MapSweeper is our first venture into the world of EBSD pattern matching technology - an alternative approach to the interrogation of diffraction patterns that compares experimental to simulated EBSD patterns. Many aspects of this development are not new: realistic “dynamical” simulations of EBSD patterns have been available for over 15 years (Winkelmann et al., Ultramicroscopy 107 (2007)), and the first indexing approach using simulated patterns was proposed in 2015 (“Dictionary Indexing” – Chen et al., Microscopy and Microanalysis 21). What is new, however, is the way in which we have implemented the use of simulated patterns.
Although existing techniques have demonstrated the enormous potential of pattern matching techniques (especially for the analysis of very challenging samples that give poor quality EBSD patterns) they have generally been very slow techniques that either require extensive and time-consuming set up for each dataset analysis, or navigation through an array of complex mathematical functions to enable more rapid image correlation.
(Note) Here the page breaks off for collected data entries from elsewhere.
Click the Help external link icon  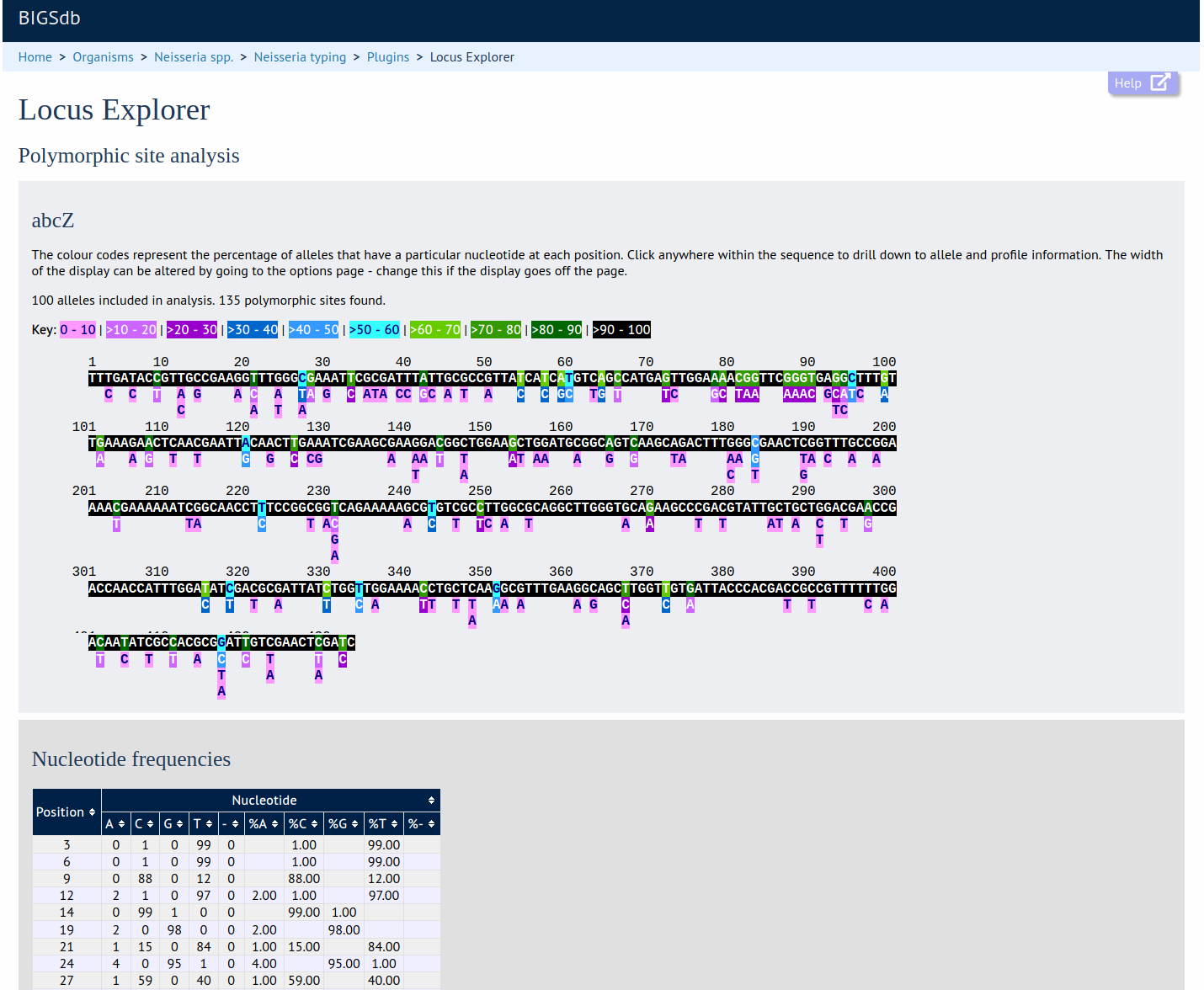1159,82
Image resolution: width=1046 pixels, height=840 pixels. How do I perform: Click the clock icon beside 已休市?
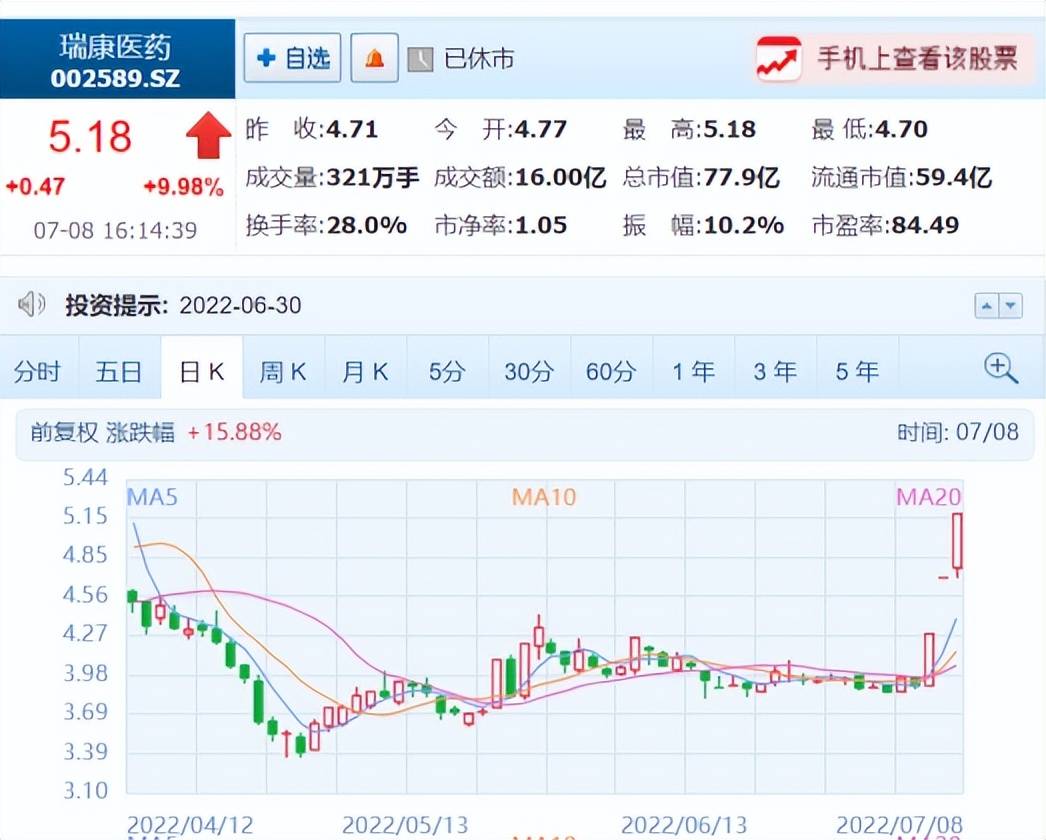pyautogui.click(x=421, y=59)
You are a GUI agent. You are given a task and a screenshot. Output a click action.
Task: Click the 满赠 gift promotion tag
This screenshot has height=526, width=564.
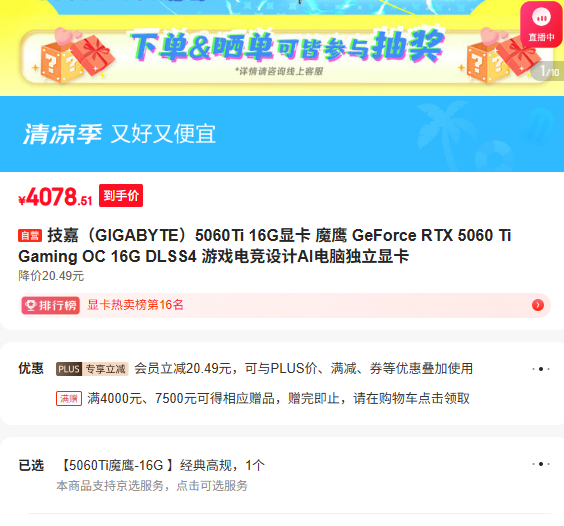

Pattern Matching example from Copper (exported directly from AZtecCrystal MapSweeper). Left – an experimental EBSD pattern, centre – the equivalent dynamically simulated pattern (with refined orientation and calibration), right – the difference between the 2 patterns. Note the exceptional match between the simulation and the real-life pattern (the “R” value is the normalised cross correlation coefficient).
MapSweeper, on the other hand, is beautifully simple. It is based around the fundamental requirement that we want it to work on any sample type with minimal set up and, wherever possible, to utilise any pre-existing data that has been collected using the conventional Hough-based indexing at the microscope. After all, after 30 years of development, the Hough transform indexing is highly optimised and provides valid information from all but the most challenging of samples.
This “hybrid” method makes the pattern matching process much faster (since we already have a starting point of the orientation and phase determination, speeds over 1000 Hz are possible) and enables us to start extracting enhanced data from our samples, whether that be improved orientation precision (to better than 0.01°), resolving complex pseudosymmetries, reliably discriminating between similar phases or determining crystal polarities.
In those cases where indexing using conventional Hough-based methods really does not work, we can still switch to a more “brute force” approach using a newly developed method that we are calling “dynamic template matching” (DTM). Unlike dictionary indexing, DTM calculates everything on the fly for each point in the dataset. This means no extensive pre-calculations are needed, there are no issues with multiple phases, and the approach works well with low magnification data (since it takes the geometry calibration for every point), unlike other methods. In short, DTM works with any type of dataset without any difficulties.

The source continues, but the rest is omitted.